Sunday, December 12, 2010

Book Review: In the Footsteps of Marco Polo

Even though he's a European I don't recall learning that much about Marco Polo in school. Maybe a day or two here but it was along the lines of "he went to Asia along the silk road and opened it up to foreigners but some people don't think he actually did it!"* But the guys who wrote this book, Fran and Denis, clearly knew more about him than most and loved the book Marco Polo dictated and went "hey, what if we were to try that...?"

In the Footsteps of Marco Polo

Summary: Like I said, two guys are inspired by Marco Polo's travels and go out to be the first people to retrace his entire route (they mention that some people had tried before but no one had managed to get everywhere). Takes place between 1993 and 1995 so having a memory of what was going on at the time would've been a nice thing.
The Good: I don't know much about some of the areas of the world they went to so it was fascinating to read about them for the first time. I loved the little details included in the story, like the people they met or the surprising number of places where Polo's reports matched up with what they saw over 1000 years later (and after finding out how long Polo journeyed and how many years later he told the story I'm even more impressed at how close it all was). In this kind of story (it was more of a travelogue than anything else, just travel with a history) it really is the details that make the story and make it memorable.
The Bad: There were times in the book where I felt like a section or even a whole chapter was missing or the guys would allude to something they didn't show or tell and that left me feeling frustrated. And the book had a hard time in some places for balancing the travelogue aspect with all the information about the area they were in (which was really necessary since a lot of the book takes place in the back mountains of the Middle East)
The Photography: I could tell that the photos in here were film not digital because of the grain in places but I think that's just me being a photo geek** and grain does bother me a bit in photos. But photos were all amazing, whether it was mountains, the people, or even objects they came across, each time I turned the page I had a hard time deciding if I should read the text first or stare at the photos. The book cover says that there is a made for tv movie/documentary/mini-series (wasn't sure which) and I'd love to watch that to see even more of the amazing photos.
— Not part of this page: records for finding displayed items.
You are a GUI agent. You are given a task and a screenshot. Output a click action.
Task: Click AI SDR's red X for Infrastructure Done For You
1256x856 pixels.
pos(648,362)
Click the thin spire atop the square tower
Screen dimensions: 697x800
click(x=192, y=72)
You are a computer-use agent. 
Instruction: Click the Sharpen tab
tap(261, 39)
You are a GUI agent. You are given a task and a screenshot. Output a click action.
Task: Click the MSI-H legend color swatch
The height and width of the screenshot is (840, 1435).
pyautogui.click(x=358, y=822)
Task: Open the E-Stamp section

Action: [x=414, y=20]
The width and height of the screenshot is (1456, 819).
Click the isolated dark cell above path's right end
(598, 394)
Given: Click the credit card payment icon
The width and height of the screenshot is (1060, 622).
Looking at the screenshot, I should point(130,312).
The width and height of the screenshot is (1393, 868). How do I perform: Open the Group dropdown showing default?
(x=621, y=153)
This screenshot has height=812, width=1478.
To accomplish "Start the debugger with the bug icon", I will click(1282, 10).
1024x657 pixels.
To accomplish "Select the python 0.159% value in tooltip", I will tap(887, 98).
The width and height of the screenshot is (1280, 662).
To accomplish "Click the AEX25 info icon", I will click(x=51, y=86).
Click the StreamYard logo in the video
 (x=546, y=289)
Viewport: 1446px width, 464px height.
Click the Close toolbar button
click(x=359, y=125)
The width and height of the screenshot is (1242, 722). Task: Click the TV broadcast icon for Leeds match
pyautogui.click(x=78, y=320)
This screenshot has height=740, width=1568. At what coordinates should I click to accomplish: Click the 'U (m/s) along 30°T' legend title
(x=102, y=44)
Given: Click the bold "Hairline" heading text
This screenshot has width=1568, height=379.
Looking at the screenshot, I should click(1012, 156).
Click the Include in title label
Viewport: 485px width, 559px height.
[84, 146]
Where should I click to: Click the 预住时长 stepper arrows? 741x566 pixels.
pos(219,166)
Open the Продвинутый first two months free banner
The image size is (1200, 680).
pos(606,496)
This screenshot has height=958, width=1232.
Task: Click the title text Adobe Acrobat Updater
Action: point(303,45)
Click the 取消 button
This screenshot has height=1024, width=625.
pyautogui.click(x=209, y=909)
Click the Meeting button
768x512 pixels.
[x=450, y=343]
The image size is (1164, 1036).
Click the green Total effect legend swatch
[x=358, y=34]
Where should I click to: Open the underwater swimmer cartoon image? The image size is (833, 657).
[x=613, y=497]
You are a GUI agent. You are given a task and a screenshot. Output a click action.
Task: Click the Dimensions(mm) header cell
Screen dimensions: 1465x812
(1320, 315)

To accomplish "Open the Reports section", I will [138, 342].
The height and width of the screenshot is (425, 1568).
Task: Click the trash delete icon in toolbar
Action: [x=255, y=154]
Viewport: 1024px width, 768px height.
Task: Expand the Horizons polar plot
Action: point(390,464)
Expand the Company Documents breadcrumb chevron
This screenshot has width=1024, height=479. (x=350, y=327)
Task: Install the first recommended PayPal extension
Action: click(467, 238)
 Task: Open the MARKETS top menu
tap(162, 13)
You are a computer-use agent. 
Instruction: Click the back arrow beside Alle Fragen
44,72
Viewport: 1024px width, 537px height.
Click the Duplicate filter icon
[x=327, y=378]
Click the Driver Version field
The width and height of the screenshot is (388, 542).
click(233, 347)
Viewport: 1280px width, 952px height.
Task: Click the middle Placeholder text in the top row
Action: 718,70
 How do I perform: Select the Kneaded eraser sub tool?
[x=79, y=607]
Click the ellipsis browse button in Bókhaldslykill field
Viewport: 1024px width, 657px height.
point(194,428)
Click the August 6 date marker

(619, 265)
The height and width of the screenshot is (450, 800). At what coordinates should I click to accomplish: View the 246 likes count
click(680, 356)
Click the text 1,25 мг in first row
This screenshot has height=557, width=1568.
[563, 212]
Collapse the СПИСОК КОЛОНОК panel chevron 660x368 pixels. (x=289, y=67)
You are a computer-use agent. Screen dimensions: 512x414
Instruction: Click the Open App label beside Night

I've only recently become interested in travelogues and memoirs so I haven't read many but, since a good chunk of the story took place in the Middle East mountains, I was reminded of Three Cups of Tea a number of times in it. Other than that I can't think of any more suggestions but In The Footsteps of Marco Polo was a nice bit of light reading with some great photos and tons of amazing people the world over.

*And I'm the kid who went to private schools too, no American school system as a convenient scapegoat here, unless American schools in general suck.
**Actually no, me being a photo geek is seeing the grain and go "someone wasn't using 100 ISO" and then realizing that 100 ISO film wouldn't work well in the places they were going, THAT'S geeky.